Jesus de Nazaré, quando interrogado sobre questões de política corrente - mais precisamente sobre o pagamento de impostos - opinou que se desse a Deus o que é de Deus e a César o que é de César.
Israel era então parte do Império Romano - e Portugal também, éramos compatriotas de Jesus :-) Jesus viera pregar a Boa Nova, o seu campo era da Espiritualidade, mas não deixou de se pronunciar a favor do cumprimento das obrigações mundanas. Por isso entre cristãos se diz vulgarmente de assuntos correntes, que são "de César".
E "de César" é também a Política. A Política, na sua essência, é uma área nobre da actividade humana. Diz respeito aos aspectos teóricos e práticos da administração e organização das sociedades.
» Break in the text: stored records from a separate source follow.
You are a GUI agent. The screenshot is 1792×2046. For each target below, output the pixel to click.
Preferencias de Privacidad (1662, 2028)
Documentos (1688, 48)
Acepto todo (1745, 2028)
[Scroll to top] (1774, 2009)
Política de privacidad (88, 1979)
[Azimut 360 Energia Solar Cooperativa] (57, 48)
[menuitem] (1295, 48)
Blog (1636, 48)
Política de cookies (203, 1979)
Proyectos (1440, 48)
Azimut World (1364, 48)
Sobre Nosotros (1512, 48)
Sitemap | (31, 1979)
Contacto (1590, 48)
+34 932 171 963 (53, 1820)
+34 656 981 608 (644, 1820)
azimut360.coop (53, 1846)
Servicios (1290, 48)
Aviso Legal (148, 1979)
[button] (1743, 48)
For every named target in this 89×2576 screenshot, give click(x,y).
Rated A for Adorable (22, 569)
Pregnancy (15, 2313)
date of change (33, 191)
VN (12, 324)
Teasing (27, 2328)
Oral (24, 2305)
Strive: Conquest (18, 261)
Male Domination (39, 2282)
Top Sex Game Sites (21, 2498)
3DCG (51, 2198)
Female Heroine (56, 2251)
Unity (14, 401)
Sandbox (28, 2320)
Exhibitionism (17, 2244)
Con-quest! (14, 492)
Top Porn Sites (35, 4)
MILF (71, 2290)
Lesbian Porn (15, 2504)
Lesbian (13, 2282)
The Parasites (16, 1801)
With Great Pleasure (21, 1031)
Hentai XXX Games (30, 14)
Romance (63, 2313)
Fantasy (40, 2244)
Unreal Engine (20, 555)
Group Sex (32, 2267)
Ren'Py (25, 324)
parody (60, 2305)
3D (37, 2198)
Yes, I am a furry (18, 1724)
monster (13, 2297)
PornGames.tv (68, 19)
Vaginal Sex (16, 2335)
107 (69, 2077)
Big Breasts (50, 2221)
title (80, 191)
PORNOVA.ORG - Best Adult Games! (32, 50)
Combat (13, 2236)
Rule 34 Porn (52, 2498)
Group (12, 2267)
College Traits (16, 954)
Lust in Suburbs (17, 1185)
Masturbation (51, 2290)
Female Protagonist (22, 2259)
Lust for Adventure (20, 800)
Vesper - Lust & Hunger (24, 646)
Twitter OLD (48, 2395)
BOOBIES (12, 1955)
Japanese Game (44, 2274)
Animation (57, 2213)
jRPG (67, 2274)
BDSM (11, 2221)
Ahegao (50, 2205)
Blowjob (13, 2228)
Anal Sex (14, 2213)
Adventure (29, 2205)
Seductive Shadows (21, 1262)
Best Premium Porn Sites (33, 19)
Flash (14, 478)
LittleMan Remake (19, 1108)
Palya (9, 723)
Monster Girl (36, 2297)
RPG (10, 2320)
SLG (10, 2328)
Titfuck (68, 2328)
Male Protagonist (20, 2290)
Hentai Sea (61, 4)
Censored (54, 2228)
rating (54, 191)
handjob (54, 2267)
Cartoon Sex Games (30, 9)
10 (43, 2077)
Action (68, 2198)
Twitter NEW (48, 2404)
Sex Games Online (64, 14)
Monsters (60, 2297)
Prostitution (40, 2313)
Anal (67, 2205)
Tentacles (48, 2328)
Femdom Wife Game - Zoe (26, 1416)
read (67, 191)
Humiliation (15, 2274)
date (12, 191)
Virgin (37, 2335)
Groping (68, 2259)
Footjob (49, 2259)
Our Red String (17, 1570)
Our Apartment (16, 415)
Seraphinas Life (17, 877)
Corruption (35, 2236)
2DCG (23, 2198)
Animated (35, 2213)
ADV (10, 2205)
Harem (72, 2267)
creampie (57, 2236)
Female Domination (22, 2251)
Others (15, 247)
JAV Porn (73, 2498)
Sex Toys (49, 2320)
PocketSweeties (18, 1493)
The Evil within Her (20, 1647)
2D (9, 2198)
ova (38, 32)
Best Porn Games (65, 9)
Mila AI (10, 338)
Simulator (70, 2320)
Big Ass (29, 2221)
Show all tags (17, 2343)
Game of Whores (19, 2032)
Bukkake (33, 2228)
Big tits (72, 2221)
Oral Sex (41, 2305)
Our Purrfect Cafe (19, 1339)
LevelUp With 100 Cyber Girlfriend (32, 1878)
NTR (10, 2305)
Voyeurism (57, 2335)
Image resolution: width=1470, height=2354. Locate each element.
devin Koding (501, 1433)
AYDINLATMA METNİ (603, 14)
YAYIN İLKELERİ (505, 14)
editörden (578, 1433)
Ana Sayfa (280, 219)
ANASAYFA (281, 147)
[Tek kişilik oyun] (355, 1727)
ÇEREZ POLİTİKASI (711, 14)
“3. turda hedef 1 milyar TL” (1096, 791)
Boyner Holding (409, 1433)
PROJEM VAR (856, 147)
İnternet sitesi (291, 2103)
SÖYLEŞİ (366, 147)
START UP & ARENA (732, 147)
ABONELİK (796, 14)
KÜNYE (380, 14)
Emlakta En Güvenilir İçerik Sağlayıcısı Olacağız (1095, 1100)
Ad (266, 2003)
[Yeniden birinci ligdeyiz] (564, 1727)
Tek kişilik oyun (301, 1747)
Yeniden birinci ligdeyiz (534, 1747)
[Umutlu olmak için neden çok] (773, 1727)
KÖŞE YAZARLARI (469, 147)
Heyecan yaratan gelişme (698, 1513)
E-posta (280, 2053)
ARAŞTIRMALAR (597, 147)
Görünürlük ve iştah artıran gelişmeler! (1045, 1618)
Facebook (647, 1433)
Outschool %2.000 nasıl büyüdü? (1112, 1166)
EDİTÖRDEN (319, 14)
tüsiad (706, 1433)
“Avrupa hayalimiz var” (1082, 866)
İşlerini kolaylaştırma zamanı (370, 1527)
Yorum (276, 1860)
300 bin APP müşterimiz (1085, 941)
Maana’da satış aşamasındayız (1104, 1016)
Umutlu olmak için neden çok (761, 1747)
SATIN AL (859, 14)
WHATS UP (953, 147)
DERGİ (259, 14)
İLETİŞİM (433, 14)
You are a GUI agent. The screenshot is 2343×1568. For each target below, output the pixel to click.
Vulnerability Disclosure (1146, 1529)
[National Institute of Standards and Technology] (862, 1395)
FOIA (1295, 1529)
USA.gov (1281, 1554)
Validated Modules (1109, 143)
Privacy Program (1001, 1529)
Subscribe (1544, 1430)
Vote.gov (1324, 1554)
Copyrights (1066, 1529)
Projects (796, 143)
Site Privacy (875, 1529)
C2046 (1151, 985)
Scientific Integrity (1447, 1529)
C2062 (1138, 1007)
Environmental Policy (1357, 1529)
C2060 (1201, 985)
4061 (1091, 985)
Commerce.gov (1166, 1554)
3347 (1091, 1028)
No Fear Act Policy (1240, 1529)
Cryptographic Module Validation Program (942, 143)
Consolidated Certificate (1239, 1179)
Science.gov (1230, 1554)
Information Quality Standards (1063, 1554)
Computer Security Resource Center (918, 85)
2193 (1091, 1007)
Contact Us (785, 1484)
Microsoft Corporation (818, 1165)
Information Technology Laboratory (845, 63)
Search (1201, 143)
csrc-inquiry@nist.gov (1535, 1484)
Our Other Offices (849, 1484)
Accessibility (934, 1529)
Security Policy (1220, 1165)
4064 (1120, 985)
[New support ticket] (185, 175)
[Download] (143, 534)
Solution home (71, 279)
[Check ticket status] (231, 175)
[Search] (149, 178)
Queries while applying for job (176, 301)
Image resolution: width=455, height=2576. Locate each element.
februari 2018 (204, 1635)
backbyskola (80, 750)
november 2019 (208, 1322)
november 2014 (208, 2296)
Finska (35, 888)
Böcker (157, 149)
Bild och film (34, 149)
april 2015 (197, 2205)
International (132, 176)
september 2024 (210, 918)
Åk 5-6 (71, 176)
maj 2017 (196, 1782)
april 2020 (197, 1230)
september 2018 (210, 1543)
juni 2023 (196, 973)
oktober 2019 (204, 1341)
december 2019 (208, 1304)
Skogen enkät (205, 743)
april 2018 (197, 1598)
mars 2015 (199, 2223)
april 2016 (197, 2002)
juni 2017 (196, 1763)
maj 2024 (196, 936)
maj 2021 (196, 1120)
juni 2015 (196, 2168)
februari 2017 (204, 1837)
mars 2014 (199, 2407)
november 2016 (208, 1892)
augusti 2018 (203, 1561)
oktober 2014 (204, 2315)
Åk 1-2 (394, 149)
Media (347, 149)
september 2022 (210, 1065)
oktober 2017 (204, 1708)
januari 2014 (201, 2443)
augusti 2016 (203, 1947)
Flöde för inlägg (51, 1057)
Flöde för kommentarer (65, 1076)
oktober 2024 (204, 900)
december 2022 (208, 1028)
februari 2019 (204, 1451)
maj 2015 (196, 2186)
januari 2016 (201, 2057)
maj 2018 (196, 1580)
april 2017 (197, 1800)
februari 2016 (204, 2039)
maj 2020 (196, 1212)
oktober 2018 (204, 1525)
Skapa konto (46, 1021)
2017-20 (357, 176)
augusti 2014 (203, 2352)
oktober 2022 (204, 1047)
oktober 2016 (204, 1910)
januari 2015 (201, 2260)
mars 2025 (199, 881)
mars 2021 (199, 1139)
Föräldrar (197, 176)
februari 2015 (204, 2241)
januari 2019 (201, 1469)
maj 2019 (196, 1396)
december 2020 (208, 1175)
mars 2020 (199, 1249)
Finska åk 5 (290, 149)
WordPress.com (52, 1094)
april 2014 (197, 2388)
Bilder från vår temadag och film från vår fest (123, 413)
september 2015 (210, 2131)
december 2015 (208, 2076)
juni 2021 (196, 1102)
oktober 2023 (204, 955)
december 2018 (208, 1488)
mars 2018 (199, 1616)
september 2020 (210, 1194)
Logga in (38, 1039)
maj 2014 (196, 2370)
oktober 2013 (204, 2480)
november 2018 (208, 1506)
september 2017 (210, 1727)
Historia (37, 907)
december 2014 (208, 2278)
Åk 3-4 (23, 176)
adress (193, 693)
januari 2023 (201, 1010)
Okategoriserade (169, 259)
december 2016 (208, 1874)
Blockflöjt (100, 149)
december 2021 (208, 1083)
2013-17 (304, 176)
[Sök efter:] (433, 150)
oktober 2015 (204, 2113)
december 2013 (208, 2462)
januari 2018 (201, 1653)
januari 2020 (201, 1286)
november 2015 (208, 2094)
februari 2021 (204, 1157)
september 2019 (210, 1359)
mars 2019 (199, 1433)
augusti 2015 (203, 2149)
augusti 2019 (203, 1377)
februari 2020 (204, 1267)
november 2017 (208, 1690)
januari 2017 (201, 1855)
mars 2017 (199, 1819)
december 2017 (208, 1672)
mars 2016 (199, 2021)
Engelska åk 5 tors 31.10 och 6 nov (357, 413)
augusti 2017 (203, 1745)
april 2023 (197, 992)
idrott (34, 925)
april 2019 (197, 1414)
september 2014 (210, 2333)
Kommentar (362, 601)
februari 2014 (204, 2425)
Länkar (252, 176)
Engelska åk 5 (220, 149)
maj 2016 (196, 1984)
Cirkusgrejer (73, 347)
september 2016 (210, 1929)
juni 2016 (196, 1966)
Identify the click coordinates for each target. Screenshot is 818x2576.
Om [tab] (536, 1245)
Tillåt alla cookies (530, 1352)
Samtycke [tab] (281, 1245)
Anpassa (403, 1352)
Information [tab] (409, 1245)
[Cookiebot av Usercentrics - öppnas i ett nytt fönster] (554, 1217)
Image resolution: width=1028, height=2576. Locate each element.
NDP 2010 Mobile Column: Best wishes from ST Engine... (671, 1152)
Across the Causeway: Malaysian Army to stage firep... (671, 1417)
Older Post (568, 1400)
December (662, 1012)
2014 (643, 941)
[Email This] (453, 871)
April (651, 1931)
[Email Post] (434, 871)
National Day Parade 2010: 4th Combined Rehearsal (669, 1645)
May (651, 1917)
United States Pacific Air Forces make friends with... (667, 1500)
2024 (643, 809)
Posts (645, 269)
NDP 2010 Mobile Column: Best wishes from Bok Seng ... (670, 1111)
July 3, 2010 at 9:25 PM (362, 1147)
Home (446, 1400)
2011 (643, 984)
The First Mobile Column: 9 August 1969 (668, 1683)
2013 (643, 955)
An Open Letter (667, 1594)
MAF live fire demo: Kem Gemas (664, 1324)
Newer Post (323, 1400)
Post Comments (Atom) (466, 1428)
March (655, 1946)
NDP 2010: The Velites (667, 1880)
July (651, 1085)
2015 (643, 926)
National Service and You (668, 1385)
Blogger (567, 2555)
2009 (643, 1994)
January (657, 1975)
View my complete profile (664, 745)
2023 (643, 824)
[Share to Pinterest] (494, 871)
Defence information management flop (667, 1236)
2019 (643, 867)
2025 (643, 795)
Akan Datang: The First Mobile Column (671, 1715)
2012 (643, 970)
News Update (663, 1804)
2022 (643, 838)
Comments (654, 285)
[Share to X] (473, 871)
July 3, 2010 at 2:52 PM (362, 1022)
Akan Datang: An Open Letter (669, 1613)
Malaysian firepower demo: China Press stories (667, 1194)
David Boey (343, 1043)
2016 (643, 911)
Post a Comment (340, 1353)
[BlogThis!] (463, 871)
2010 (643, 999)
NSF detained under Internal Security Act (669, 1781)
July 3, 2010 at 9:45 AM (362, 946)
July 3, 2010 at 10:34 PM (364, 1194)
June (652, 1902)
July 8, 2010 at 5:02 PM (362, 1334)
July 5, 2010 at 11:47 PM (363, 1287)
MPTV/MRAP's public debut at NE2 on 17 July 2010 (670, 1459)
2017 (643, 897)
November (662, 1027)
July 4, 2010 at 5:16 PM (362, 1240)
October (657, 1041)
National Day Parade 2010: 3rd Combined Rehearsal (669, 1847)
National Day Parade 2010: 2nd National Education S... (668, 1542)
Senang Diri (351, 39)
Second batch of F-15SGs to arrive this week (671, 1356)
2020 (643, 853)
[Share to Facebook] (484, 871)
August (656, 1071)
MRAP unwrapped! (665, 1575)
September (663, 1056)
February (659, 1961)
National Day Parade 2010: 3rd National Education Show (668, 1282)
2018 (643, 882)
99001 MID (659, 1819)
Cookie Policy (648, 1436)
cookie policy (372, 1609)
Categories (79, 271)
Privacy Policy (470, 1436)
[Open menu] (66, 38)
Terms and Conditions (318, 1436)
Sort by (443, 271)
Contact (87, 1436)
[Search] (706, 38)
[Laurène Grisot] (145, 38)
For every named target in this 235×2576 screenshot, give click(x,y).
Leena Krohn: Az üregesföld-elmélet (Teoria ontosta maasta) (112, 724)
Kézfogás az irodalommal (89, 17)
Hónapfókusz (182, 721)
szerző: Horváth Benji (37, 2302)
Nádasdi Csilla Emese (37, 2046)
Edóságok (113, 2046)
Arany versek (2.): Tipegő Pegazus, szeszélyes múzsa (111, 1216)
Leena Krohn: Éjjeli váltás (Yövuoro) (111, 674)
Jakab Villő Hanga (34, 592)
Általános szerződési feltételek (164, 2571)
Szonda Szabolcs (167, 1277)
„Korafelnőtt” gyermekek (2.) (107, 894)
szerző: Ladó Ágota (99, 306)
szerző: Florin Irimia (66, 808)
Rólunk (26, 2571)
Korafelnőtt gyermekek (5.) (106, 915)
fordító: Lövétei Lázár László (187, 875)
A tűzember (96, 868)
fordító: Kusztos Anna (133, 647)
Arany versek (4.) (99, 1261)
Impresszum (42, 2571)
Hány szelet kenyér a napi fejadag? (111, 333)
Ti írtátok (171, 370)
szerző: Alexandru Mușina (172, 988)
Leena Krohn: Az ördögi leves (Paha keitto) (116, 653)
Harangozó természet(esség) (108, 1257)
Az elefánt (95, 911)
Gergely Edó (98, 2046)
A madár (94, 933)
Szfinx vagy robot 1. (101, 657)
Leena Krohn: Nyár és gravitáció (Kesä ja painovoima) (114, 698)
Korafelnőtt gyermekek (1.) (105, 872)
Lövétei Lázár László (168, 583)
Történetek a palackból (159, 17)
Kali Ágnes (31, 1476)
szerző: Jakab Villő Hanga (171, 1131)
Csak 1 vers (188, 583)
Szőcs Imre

Nos regimes democráticos, os cidadãos são chamados a participar na Política através do voto e através da candidatura a cargos públicos, caso se sintam vocacionados para tal. Estranhamente, nas sociedades em que tal é permitido, apossou-se dos cidadãos aquilo a que os especialistas chamam a "nostalgia democrática". O sonho da Democracia parece esboroar-se, ante a evidência de que, uma vez chegados ao Poder, os políticos se deixam corromper. Assim sendo, o cidadão conclui que não vale a pena votar, "para não ajudar a eleger malandros". E que não vale a pena candidatar-se, porque seria remar sozinho contra a maré.
O resultado são taxas de abstenção elevadíssimas. Em Portugal rondam os 60%.
E assim é pior a emenda que o soneto. O cidadão que se abstém não impede a eleição dos "malandros". O cidadão que não se candidata, por desencanto, priva o seu semlhante da oportunidade de eleger um político honesto. E deixa os cargos cada vez mais nas mãos dos profissionais da Política, empregados diligentes das máquinas partidárias.
"Político honesto" - parece contradição. E qualquer dia é, se desistirmos de intervir com consciência na Política: votando, concorrendo, opinando, fiscalizando.
Dito isto, aqui vai um exemplo de intervenção política consciente: o blog Espiritismo e Política.


1 comentários:
27.10.10
Olá
Completamente de acordo, André!
Se o povo não votar falta à sua própria obrigação. É um péssimo exemplo, que damos aos políticos, não irmos votar.
Cada um tem de fazer a sua parte. E quem não a fizer que depois não se queixe, pois não tem moral para tal.
A lição que estamos a viver é uma abre-olhos. O meu desejo é que o povo a aproveite (a começar por mim mesmo), para que o nosso futuro colectivo, aqui na Terra, possa ser melhor do que o presente.
O egoísmo leva à desunião. E é a união que faz a força! Jesus bem avisou: amai-vos uns aos outros!
O problema não está na politica, mas no coração dos homens, tanto nos que governam como nos que são governados!